## Intermediate Algebra (12th Edition)

$\text{a) Slope-Intercept Form: } y=-5x+19 \\\\\text{b) Stadard Form: } 5x+y=19$
$\bf{\text{Solution Outline:}}$ To find the equation of the line with the given characeristics: \begin{array}{l}\require{cancel} \text{through } (4,-1) \\ m=-5 ,\end{array} use the Point-Slope Form of linear equations.
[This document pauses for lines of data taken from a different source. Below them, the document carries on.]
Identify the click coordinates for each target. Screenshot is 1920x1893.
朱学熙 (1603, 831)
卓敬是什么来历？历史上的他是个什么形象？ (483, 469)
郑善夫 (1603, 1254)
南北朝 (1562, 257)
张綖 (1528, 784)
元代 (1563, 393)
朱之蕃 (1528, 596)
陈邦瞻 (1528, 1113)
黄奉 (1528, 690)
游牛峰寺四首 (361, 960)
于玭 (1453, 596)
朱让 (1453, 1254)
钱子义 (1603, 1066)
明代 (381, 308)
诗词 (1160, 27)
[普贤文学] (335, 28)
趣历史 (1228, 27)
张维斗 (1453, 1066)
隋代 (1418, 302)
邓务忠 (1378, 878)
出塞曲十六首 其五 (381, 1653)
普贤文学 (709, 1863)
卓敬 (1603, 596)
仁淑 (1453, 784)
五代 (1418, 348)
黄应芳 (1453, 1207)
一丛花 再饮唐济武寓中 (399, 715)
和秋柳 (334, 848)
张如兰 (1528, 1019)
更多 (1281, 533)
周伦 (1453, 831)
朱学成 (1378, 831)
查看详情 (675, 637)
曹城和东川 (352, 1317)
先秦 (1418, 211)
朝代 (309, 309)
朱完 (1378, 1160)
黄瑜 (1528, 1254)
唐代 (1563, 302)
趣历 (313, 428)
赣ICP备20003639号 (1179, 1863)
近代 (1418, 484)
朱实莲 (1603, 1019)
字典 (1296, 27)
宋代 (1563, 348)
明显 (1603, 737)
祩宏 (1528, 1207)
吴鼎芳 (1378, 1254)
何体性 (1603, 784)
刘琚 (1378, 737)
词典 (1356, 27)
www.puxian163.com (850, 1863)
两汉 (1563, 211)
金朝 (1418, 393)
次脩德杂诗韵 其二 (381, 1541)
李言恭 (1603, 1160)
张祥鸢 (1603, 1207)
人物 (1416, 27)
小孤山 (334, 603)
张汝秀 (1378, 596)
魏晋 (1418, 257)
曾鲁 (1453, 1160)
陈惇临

Express the answer in Slope-Intercept Form and in the Standard Form. $\bf{\text{Solution Details:}}$ Using $y-y_1=m(x-x_1)$ or the Point-Slope Form of linear equations, the equation of the line with the given conditions, \begin{array}{l}\require{cancel} y_1=-1 ,\\x_1=4 ,\\m=-5 ,\end{array} is \begin{array}{l}\require{cancel} y-y_1=m(x-x_1) \\\\ y-(-1)=-5(x-4) \\\\ y+1=-5(x-4) .\end{array} In the form $y=mx+b$ or the Slope-Intercept Form, the equation above is equivalent to \begin{array}{l}\require{cancel} y+1=-5(x-4) \\\\ y+1=-5(x)-5(-4) \\\\ y+1=-5x+20 \\\\ y=-5x+20-1 \\\\ y=-5x+19 .\end{array} In the form $ax+by=c$ or the Standard Form, the equation above is equivalent to \begin{array}{l}\require{cancel} y=-5x+19 \\\\ 5x+y=19 .\end{array} Hence, the equation of the line is \begin{array}{l}\require{cancel} \text{a) Slope-Intercept Form: } y=-5x+19 \\\\\text{b) Stadard Form: } 5x+y=19 .\end{array}